*WHAT YOU NEED TO DO*. Your task is to transcribe the entries exactly.

== MATERIAL FOR THIS TASK

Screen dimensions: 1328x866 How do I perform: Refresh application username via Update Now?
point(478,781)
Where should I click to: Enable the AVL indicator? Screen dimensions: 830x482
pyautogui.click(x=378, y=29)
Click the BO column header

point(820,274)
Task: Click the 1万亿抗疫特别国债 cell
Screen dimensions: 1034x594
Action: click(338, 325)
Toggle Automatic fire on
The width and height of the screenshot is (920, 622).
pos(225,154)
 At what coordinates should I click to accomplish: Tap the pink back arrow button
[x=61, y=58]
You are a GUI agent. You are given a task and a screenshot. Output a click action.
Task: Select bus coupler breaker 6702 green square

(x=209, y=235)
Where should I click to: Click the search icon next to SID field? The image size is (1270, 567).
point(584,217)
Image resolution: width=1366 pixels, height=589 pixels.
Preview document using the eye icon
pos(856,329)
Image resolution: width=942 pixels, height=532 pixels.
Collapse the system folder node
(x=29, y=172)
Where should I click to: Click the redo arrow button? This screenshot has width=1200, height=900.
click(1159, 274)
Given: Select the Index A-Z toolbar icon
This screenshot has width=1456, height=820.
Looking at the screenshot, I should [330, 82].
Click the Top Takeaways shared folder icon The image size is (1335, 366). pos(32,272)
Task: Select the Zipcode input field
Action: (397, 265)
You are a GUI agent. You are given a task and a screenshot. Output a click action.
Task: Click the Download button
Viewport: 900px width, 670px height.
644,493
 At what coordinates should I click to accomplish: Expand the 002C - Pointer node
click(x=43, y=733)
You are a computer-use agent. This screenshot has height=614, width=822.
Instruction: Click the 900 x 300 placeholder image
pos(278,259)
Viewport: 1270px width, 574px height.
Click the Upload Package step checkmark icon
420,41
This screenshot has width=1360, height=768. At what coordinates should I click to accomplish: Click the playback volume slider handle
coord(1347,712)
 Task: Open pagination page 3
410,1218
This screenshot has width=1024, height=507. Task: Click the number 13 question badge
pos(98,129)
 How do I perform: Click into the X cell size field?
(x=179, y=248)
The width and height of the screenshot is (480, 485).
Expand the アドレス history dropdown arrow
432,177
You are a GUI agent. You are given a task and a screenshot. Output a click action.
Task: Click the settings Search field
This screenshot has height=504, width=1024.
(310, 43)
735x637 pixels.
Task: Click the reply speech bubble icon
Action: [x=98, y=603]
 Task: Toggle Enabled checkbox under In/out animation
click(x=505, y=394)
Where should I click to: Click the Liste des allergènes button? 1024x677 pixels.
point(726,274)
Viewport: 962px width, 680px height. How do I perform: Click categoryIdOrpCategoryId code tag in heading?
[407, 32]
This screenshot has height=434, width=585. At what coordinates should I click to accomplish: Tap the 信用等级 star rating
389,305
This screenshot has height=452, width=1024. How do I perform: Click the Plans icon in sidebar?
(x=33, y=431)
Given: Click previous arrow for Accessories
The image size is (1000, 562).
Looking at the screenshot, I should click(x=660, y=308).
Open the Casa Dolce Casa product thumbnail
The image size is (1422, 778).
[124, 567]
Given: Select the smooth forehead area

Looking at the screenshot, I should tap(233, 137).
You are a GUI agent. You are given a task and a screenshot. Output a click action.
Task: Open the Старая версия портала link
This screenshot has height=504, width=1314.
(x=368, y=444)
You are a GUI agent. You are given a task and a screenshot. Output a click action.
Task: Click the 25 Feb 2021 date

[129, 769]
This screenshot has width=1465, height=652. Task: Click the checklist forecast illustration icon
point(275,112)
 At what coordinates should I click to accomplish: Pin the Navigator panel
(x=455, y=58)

====

*ANSWER AREA*.
Screen dimensions: 1328x866 How do I perform: Refresh application username via Update Now?
point(478,781)
Where should I click to: Enable the AVL indicator? Screen dimensions: 830x482
pyautogui.click(x=378, y=29)
Click the BO column header

point(820,274)
Task: Click the 1万亿抗疫特别国债 cell
Screen dimensions: 1034x594
Action: click(338, 325)
Toggle Automatic fire on
The width and height of the screenshot is (920, 622).
pos(225,154)
 At what coordinates should I click to accomplish: Tap the pink back arrow button
[x=61, y=58]
You are a GUI agent. You are given a task and a screenshot. Output a click action.
Task: Select bus coupler breaker 6702 green square

(x=209, y=235)
Where should I click to: Click the search icon next to SID field? The image size is (1270, 567).
point(584,217)
Image resolution: width=1366 pixels, height=589 pixels.
Preview document using the eye icon
pos(856,329)
Image resolution: width=942 pixels, height=532 pixels.
Collapse the system folder node
(x=29, y=172)
Where should I click to: Click the redo arrow button? This screenshot has width=1200, height=900.
click(1159, 274)
Given: Select the Index A-Z toolbar icon
This screenshot has width=1456, height=820.
Looking at the screenshot, I should [330, 82].
Click the Top Takeaways shared folder icon The image size is (1335, 366). pos(32,272)
Task: Select the Zipcode input field
Action: (397, 265)
You are a GUI agent. You are given a task and a screenshot. Output a click action.
Task: Click the Download button
Viewport: 900px width, 670px height.
644,493
 At what coordinates should I click to accomplish: Expand the 002C - Pointer node
click(x=43, y=733)
You are a computer-use agent. This screenshot has height=614, width=822.
Instruction: Click the 900 x 300 placeholder image
pos(278,259)
Viewport: 1270px width, 574px height.
Click the Upload Package step checkmark icon
420,41
This screenshot has width=1360, height=768. At what coordinates should I click to accomplish: Click the playback volume slider handle
coord(1347,712)
 Task: Open pagination page 3
410,1218
This screenshot has width=1024, height=507. Task: Click the number 13 question badge
pos(98,129)
 How do I perform: Click into the X cell size field?
(x=179, y=248)
The width and height of the screenshot is (480, 485).
Expand the アドレス history dropdown arrow
432,177
You are a GUI agent. You are given a task and a screenshot. Output a click action.
Task: Click the settings Search field
This screenshot has height=504, width=1024.
(310, 43)
735x637 pixels.
Task: Click the reply speech bubble icon
Action: [x=98, y=603]
 Task: Toggle Enabled checkbox under In/out animation
click(x=505, y=394)
Where should I click to: Click the Liste des allergènes button? 1024x677 pixels.
point(726,274)
Viewport: 962px width, 680px height. How do I perform: Click categoryIdOrpCategoryId code tag in heading?
[407, 32]
This screenshot has height=434, width=585. At what coordinates should I click to accomplish: Tap the 信用等级 star rating
389,305
This screenshot has height=452, width=1024. How do I perform: Click the Plans icon in sidebar?
(x=33, y=431)
Given: Click previous arrow for Accessories
The image size is (1000, 562).
Looking at the screenshot, I should click(x=660, y=308).
Open the Casa Dolce Casa product thumbnail
The image size is (1422, 778).
[124, 567]
Given: Select the smooth forehead area

Looking at the screenshot, I should tap(233, 137).
You are a GUI agent. You are given a task and a screenshot. Output a click action.
Task: Open the Старая версия портала link
This screenshot has height=504, width=1314.
(x=368, y=444)
You are a GUI agent. You are given a task and a screenshot. Output a click action.
Task: Click the 25 Feb 2021 date

[129, 769]
This screenshot has width=1465, height=652. Task: Click the checklist forecast illustration icon
point(275,112)
 At what coordinates should I click to accomplish: Pin the Navigator panel
(x=455, y=58)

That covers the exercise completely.